Recently I have been thinking of writing a small booklet containing my thoughts on the idea of `Community’ — mainly for the benefit of myself and my friends. I will probably write this very slowly over the next few months as I find the time, but I thought I might post the first draft, as it is written, here on the blog. I will then revise it (heavily, no doubt) and post the final version to the blog also. The following are a few paragraphs I wrote while I couldn’t sleep a few nights ago:
Love & the Imago Dei
`God is love’ (1Jo 4:8 and 1Jo 4:16) — this phrase, while not unprecedented in the Old Testament, provides a startling insight into the revelation of God in Christ. It is God as revealed in Christ that makes this simple yet powerful phrase possible. When we look at Christ we are confronted with this profound realisation — not only does God love, he is love. As Pope Benedict XVI says in his first encyclical letter, Deus Caritas Est:
`These words from the First Letter of John express with remarkable clarity … the Christian image of God and the resulting image of mankind and its destiny.’
Many theologians have been inclined to evade the significance of the statement `God is love’ and various ways have been found to explain it away.
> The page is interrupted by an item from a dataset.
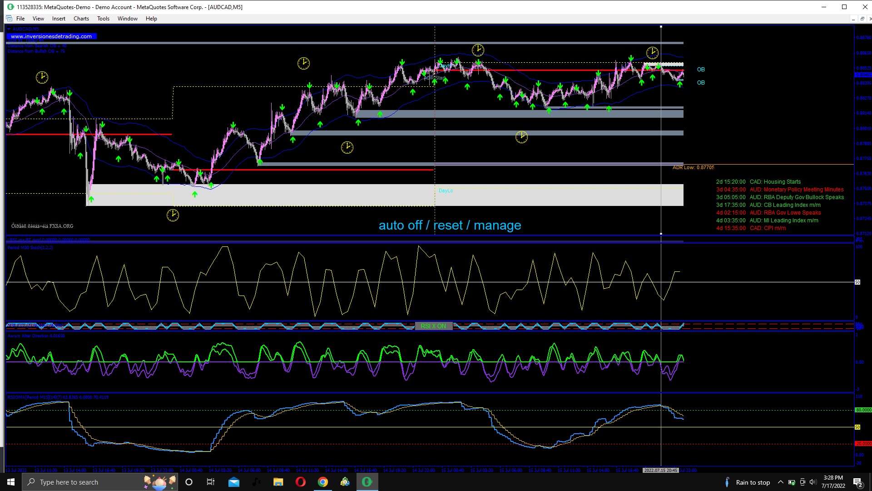The height and width of the screenshot is (491, 872).
Task: Open the volume speaker tray icon
Action: [x=813, y=482]
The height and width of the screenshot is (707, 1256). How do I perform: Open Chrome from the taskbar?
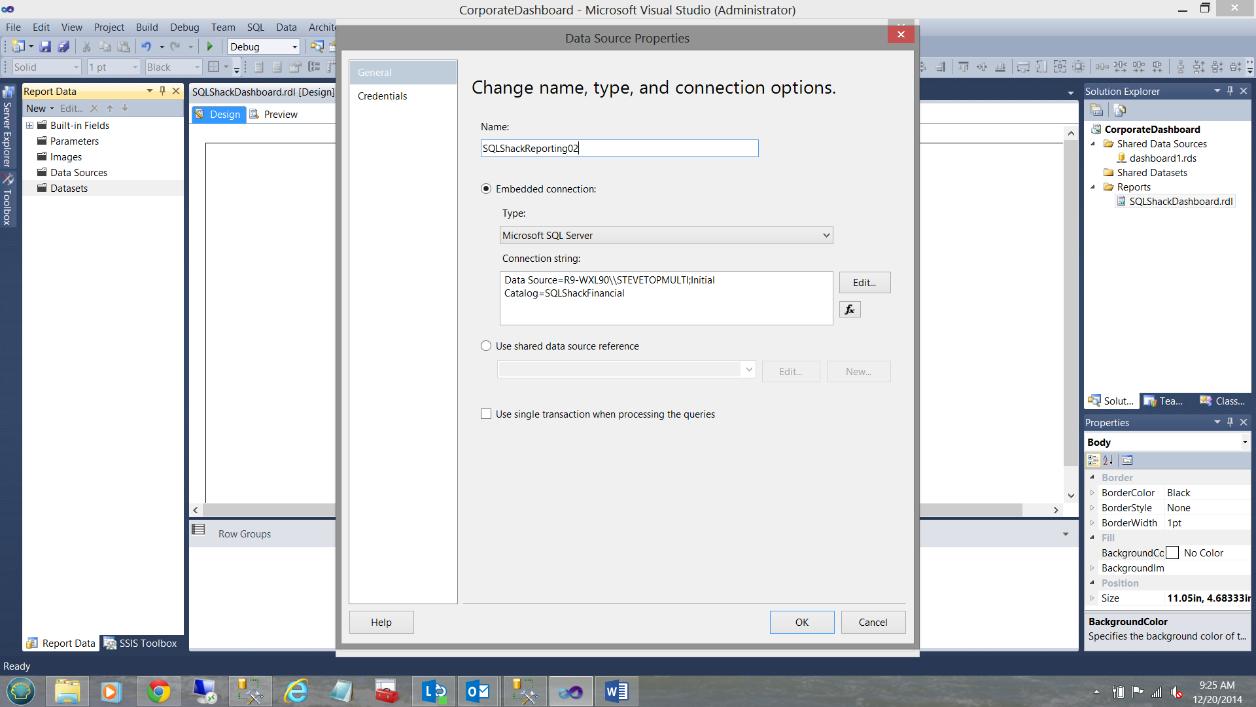158,691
Calvin famously does so when he says in his commentary on 1John:
`Here then he [John] does not speak of the essence of God, but only shews what he is found to be by us.
For Calvin the idea that God really is love in some essential way simply did not agree with the fact, as he saw it, that God was capable of not loving those outside of he elect — hence God is found by the elect to be love but may be found by others to be otherwise. So, Calvin prevaricated on the idea that `God is love’ and many have followed his example, asserting that the phrase tells us nothing of God’s essence, or nature.
We must be careful, however, not to elide the force of these few verses. It is not just that God’s actions are loving, or that he appears to Christians to be loving, but God is love. If the Jew of the Old Testament understood God primarily in terms of covenant and covenant faithfulness, the Christian understands God primarily in terms of love — in Christ we see the Jewish understanding of God’s covenant faithfulness subsumed under the new and vibrant revelation of his love.
It is an interesting exercise, I feel, to say the phrase `God is love’ and to think of whether you are have an urge to immediately add some caveat or other — `God is love but he is also just’, `God is love but he is primarily holy’ and so forth. Many people are inclined to do exactly this — we should note that John was not.